Another woman took aim at Gong directly. “Is Tommy Gong in any way in relationship [sic] to the Chinese Communist Party?” the woman asked in a message played aloud at the meeting.
Did they really say that, he thought. Then the twinge of recognition: Yes, someone really just said that. An affable, chatty fellow, Gong was a third-generation Californian. He went to Cal-Berkeley. He had family scattered across the state. The slur made national headlines and Gong got calls from major newspapers.
He had already started thinking about leaving town. He would be closer to some family in the Bay Area. He would have the chance to work in a bigger county. He also couldn’t deny that the attack on him factored into his thinking as well. Later, as he thought back on that exchange, he wondered: “Where is this going?” (Gong says a woman approached him a few weeks later, identified herself as the person who made the Communist comment, and apologized to him.)
In June, he resigned from his position as San Luis Obispo’s top election official and took a new job as the deputy elections chief in Contra Costa County, which covers the East Bay suburbs. In his new position, Gong is helping create a multi-county coalition to help educate voters about how elections work and to counteract the spread of misinformation about voting.
“This is really becoming something much larger than election officials have ever experienced,” he says of the spread of election-related lies. “I think we have a huge challenge ahead of us having to deal with this. That’s what I’m recognizing right now. 2022 is going to be the first testing ground for this.”
The targeting of election officials didn’t end after the 2020 election was certified and Joe Biden began his presidency. Adrian Fontes, the former Maricopa County recorder, says he’s still on the receiving end of threatening messages. “Some of what we experienced after is still happening,” he says. “Fighting authoritarianism and fascism is a dangerous thing.”

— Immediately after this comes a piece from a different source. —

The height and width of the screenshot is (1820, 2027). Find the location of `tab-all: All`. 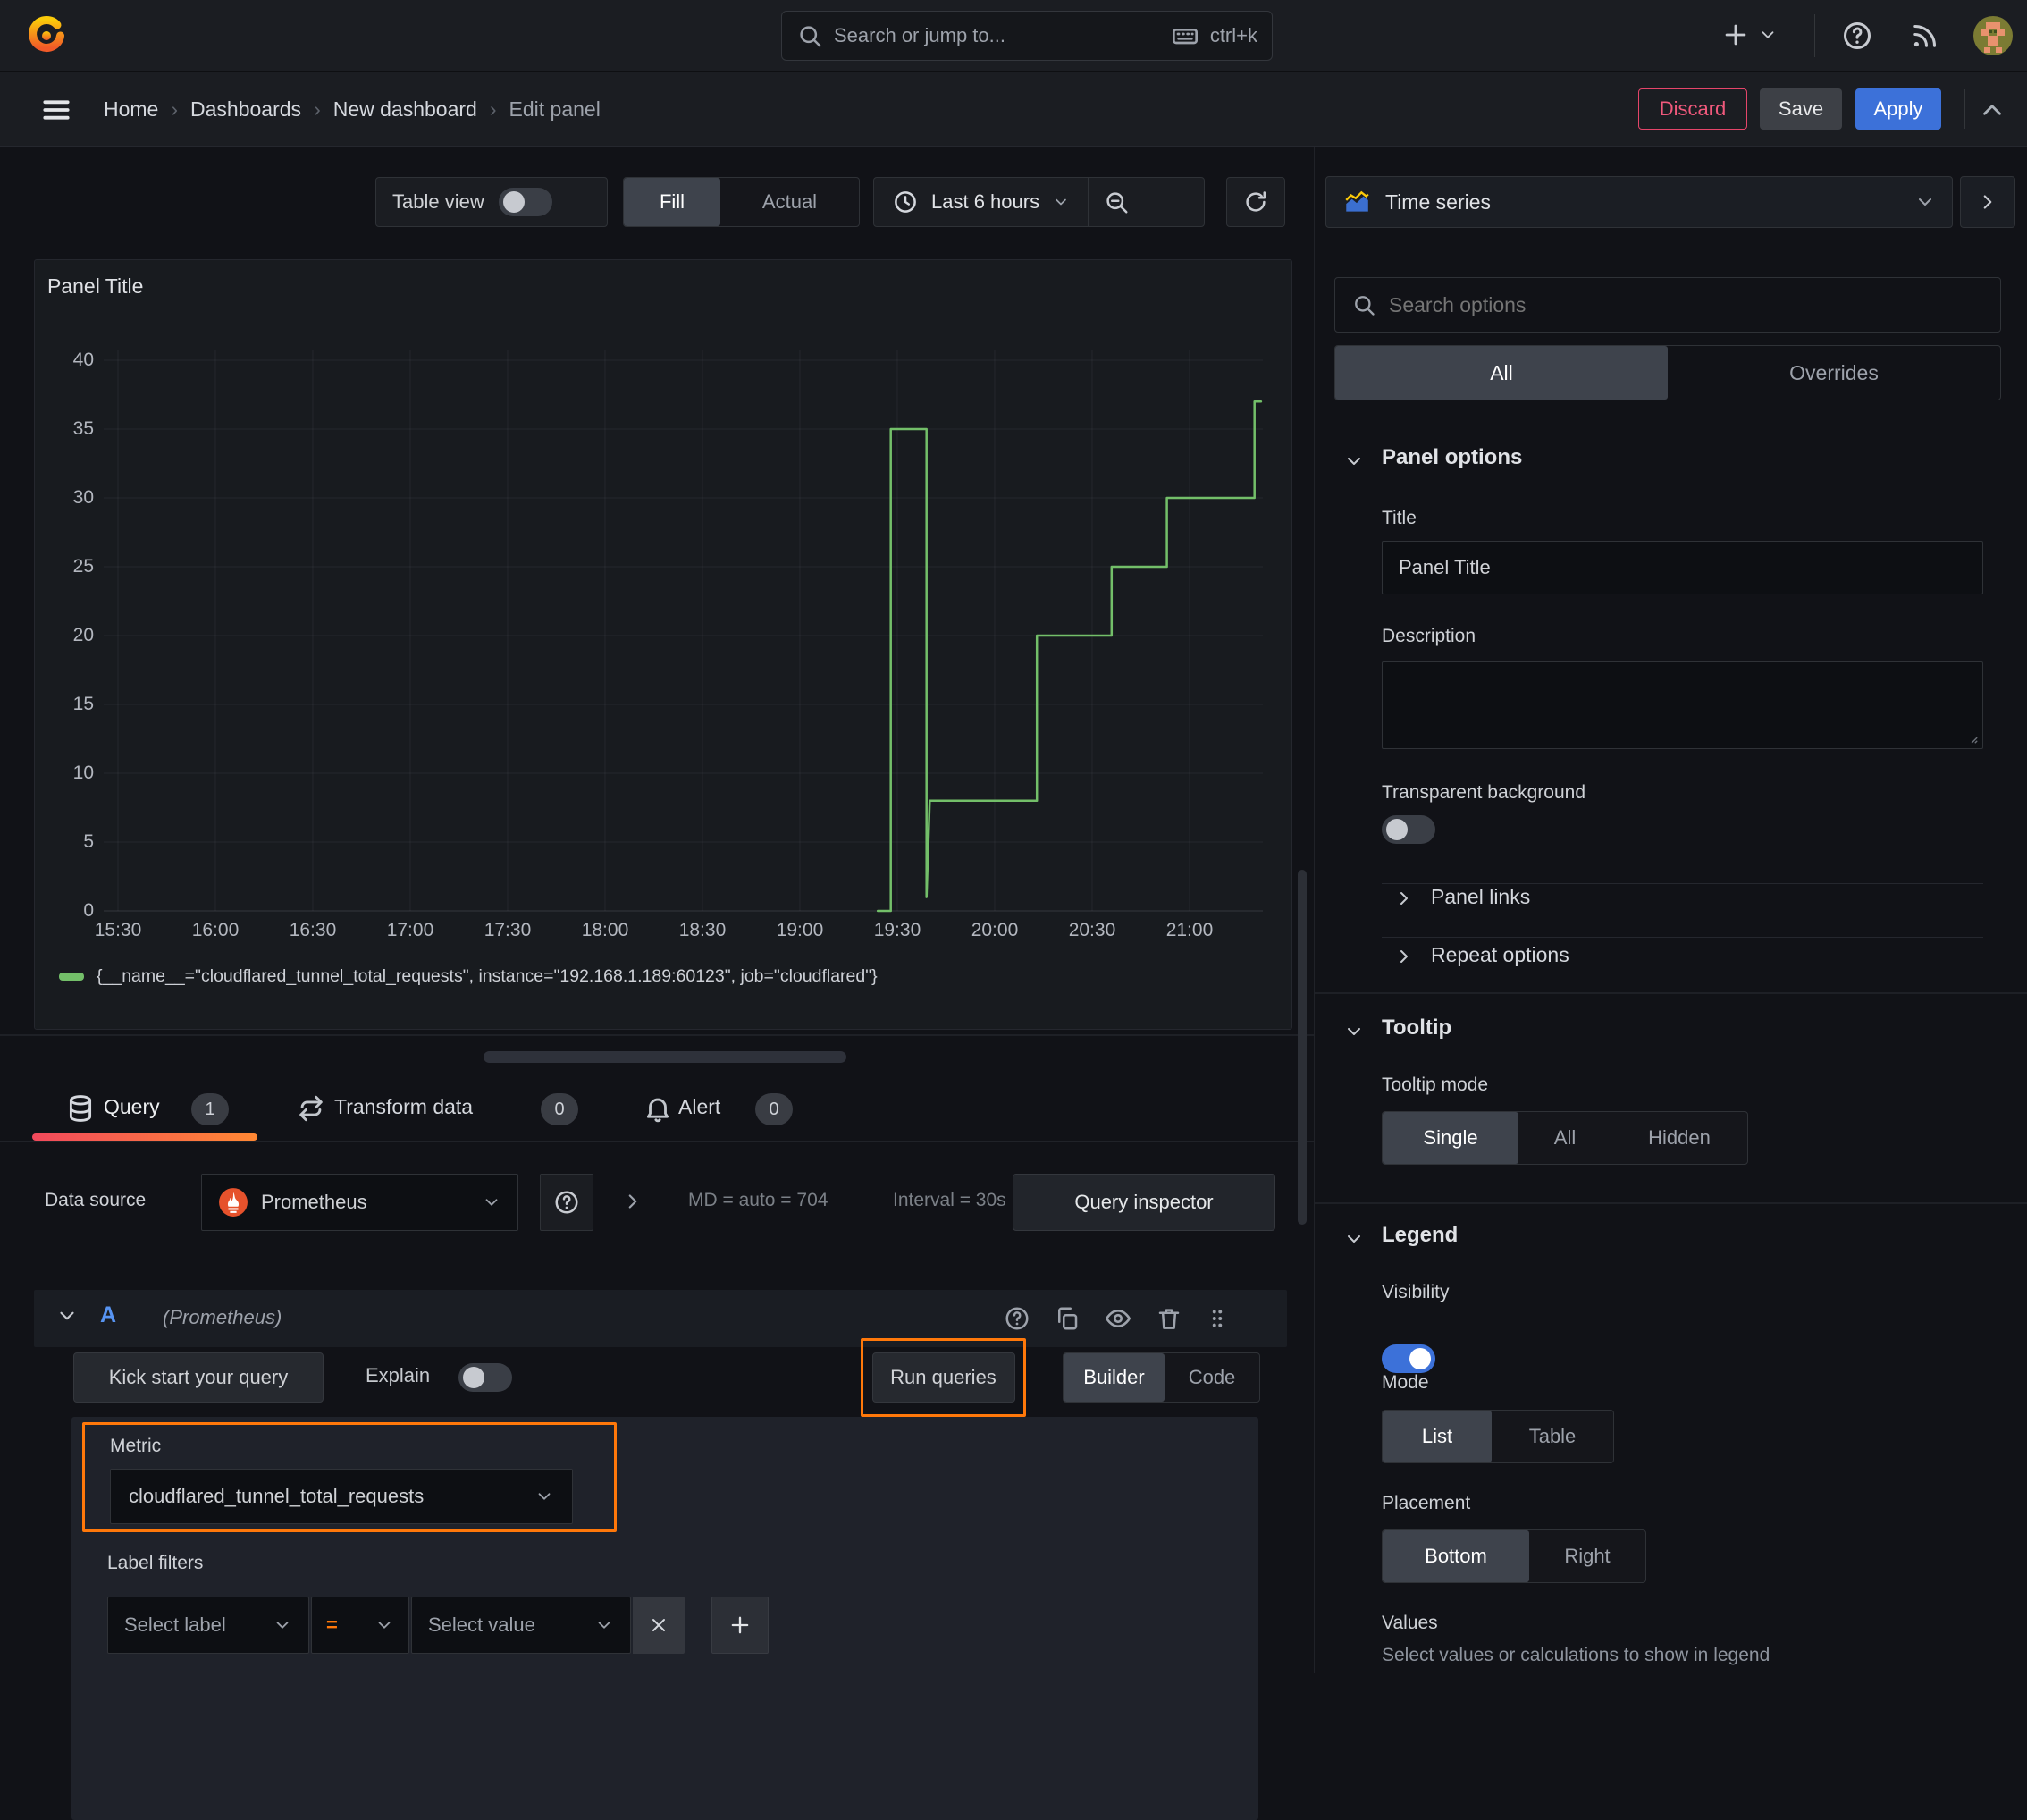

tab-all: All is located at coordinates (1501, 373).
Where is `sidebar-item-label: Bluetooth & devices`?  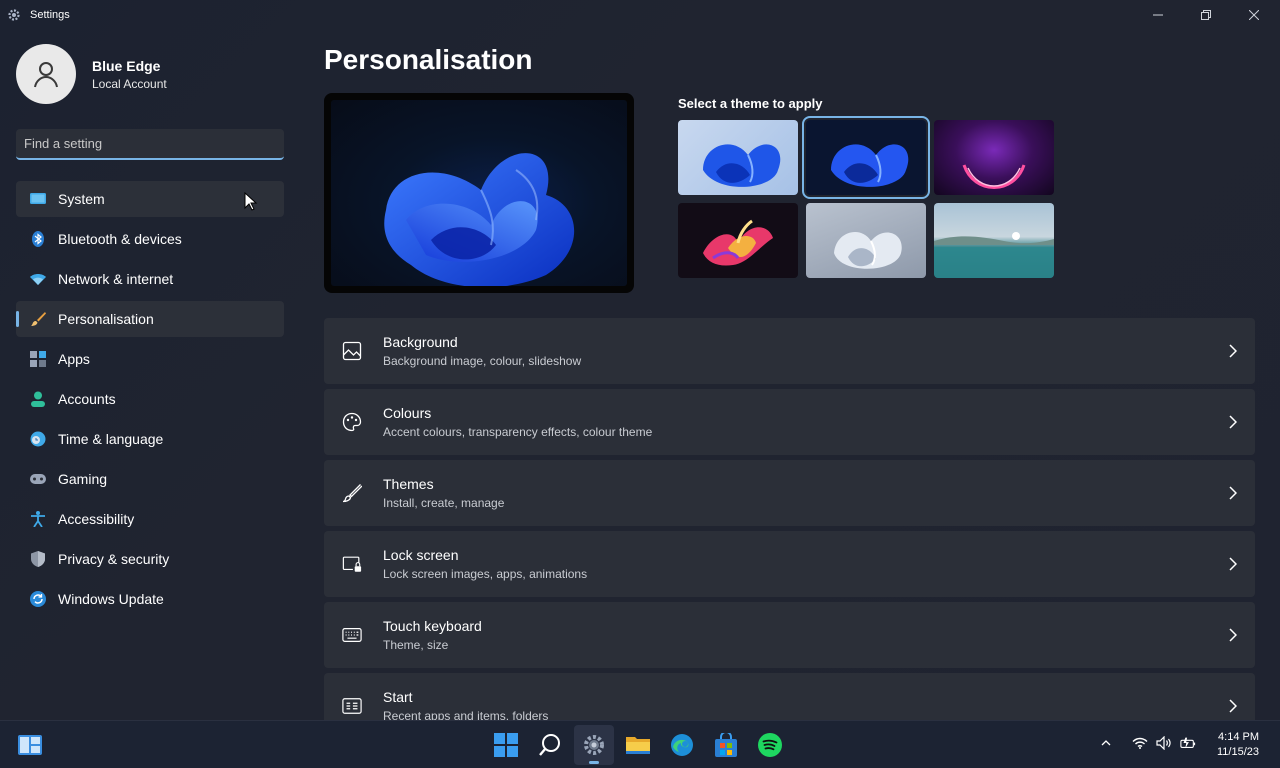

A June 2021 survey of election workers by the Brennan Center for Justice at NYU found that 1 in 3 had received threats during or after the last election. Many have quit in the year since the election and January 6th.
Yet others say they feel compelled to stay on the front lines of democracy at this precarious moment in history.
Adona, the election official from Nevada County, California, says she’s heard firsthand accounts from her colleagues about the abuse they’ve faced. “I heard stories of election officials getting screamed at, followed to their offices, chased down the street,” she says. “The effect is just as devastating as an individual.”
Nevertheless, Adona is running for her boss’s seat to be the county’s top election official. “In a way, I feel a deep responsibility in part because of what happened on January 6th to continue on with this work,” she says. “I don’t know that I could be happy doing anything else, and I know there are a lot of my peers who feel the same way.”
Adrian Fontes is a candidate for Arizona secretary of state. He sees his campaign as part of “a full-blown battle” against the “insurgency” that wants to tear down democracy in America. Fontes says he’s running “not because I’m angry. I fear for the future of this republic. I fear my children will live in a world where they cannot vote.”